The act of physical pilgrimage to Jerusalem promoted a sense of unity among the divided tribes of Israel. And the hope was that in Jerusalem some eventual eternal unity may be achieved. As a divided church we must also as we worship, as we go to the house of the Lord, anticipate a unity, a unity assembled in the praise of the name of the Lord.

5 For there are the thrones of judgement, * the thrones of the house of David.

Hear what Eugene Peterson says about this verse: “Judgement is not a word about things, describing them; it is a word that does things, putting love in motion, applying mercy, nullifying wrong, ordering goodness. This word of God is everywhere in worship. In the call to worship we hear God’s first word to us; in the benediction we hear God’s last word to us; in the Scripture lessons we hear God speaking to our faith-parents; in the sermon we hear that word re-expressed to us; in the hymns the Word of God makes our prayers more articulate. Every time we worship our minds are informed, our memories refreshed with the judgments of God, we are familiarized with what God says, what he has decided, the ways he is working our salvation.”

6 Pray for the peace of Jerusalem: * May they prosper who love you. 7 Peace be within your walls * and quietness within your towers.

The man of blood cries here for the peace of the city he has just seen torn by violence. He prays for the peace of this city and encourages us to pray with him, wishing a blessing of prosperity upon all who seek the peace of the city. When the angel armies come at Christ’s birth they say Glory to God and Peace on Earth. Glory goes up, peace goes out. The peace of Jerusalem proceeds from the humility of humanity laying down our quest for glory and greatness, seeking instead to stand in the city of God. Jesus tells us so long as this world groans and the rebellious spirits ravage there will be wars and the rumours of war. But we still pray and make peace, for we hear that blessed are the peacemakers for they shall be called the children of God.

8 For my brethren and companions’ sake, * I pray for your prosperity 9 Because of the house of the Lord our God, *I will seek to do you good.”


We are to love the city of God, for the sake of those we love within it.

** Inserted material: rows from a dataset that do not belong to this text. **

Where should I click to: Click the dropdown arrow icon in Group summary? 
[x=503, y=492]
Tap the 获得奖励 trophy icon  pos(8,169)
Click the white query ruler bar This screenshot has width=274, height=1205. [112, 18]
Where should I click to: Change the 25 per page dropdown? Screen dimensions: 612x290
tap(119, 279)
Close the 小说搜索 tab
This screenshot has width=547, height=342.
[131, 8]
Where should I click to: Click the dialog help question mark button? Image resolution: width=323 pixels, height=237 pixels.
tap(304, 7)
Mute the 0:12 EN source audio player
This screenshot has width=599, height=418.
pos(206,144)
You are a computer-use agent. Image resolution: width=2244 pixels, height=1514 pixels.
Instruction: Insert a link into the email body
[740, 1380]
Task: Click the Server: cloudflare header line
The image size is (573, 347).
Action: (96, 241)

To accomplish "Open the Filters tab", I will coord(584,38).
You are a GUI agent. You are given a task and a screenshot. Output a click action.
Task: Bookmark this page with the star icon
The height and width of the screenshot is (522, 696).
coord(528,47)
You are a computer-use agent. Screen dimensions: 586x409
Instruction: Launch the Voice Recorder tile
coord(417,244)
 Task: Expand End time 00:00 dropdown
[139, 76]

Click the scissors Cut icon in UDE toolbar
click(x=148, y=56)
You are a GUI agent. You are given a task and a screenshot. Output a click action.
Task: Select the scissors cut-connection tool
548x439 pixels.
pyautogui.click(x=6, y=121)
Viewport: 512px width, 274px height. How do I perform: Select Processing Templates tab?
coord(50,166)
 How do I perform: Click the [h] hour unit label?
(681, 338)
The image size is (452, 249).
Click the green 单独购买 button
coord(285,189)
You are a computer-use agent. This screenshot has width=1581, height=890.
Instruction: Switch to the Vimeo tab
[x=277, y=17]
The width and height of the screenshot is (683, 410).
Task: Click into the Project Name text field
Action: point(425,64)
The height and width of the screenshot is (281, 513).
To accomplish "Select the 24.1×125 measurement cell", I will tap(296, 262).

To Israel of old and Israel today that brotherhood is an ethnic brotherhood, by blood they share together in a covenant. By Christ’s blood we join them as people of God, they are in some sense companions and siblings to us. A peculiar people following a peculiar God who the world cannot understand. We should seek the prosperity of Jerusalem, of the Church which is the bride of Christ where the Spirit dwells and where worship happens, and of Christ our Lord. For he is the King who reigns in Jerusalem. Jerusalem of old was a faithless whore. The Church at times has failed to keep the faith. Let us keep the faith and seek God’s help in restoring her. Let us desire to go to the house of the Lord, to worship with our whole being, with swollen feet to dwell within walls that provide a peace the world cannot give.